Aim 1 will involve both classical microbiological phenotypic techniques and 16S rRNA gene sequencing to identify the bacteria cultured from infected pin sites and reach objective criteria to measure the extent of infection. We expect to identify a mix of predominantly staphylococcal species, linking our work with previous investigations.
In aim 2 we will examine patterns and progress in pin site infection, measuring correlations between skin microbiota and infection rates, and examining the effect of conventional antibiotic and topical chlorhexidine treatment on infection development. The development of antibiotic resistance in persistent infections will be a particular subject of interest.
In aim 3 we will investigate various antibiotic pin coatings and the use of silver nanoparticles.

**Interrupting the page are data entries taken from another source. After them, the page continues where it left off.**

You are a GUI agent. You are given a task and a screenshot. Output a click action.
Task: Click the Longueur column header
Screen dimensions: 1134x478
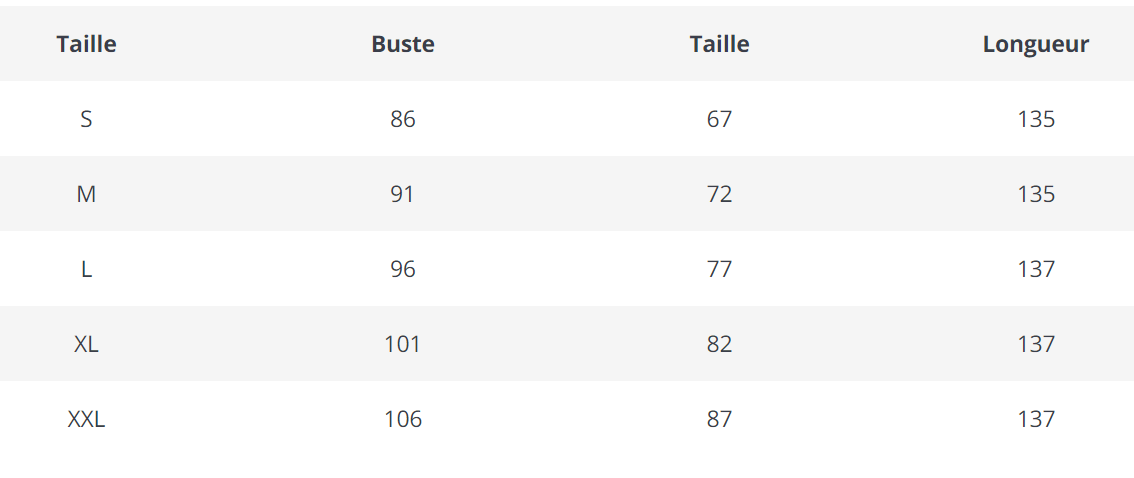pyautogui.click(x=1036, y=44)
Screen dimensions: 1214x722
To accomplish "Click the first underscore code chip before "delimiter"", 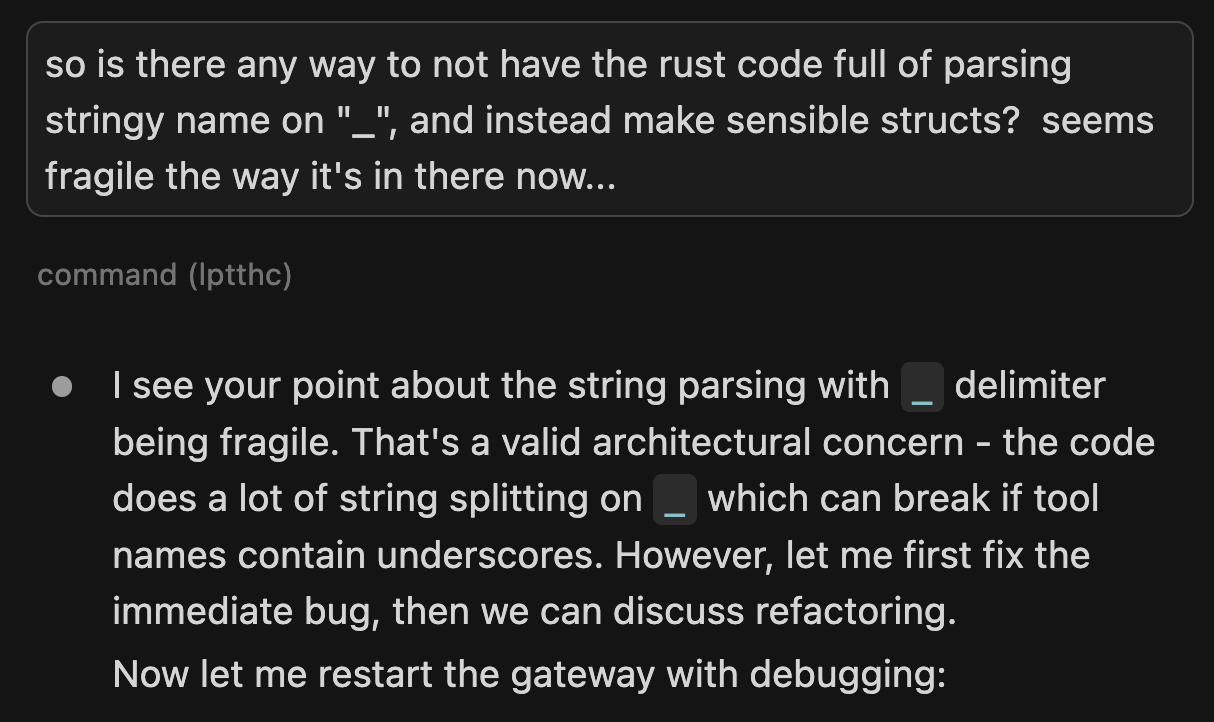I will click(922, 388).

We will use electrodeposition techniques to lay down nanocomposite coatings on stainless steel and titanium pins and measure their antimicrobial properties in a realistic in vitro model system. Electrochemistry and scanning electron microscopy will be used to characterize these surfaces physically, and the biochemical basis of their antimicrobial action investigated.
In conclusion, this project will apply a variety of techniques to a pressing problem in clinical microbiology and biochemistry. Our long-term objective is to inform surgical practice and reduce pin site infection rates.
1. T. Jennison, M. McNally and H. Pandit, Acta Biomaterialia, 2014, 10, 595-603.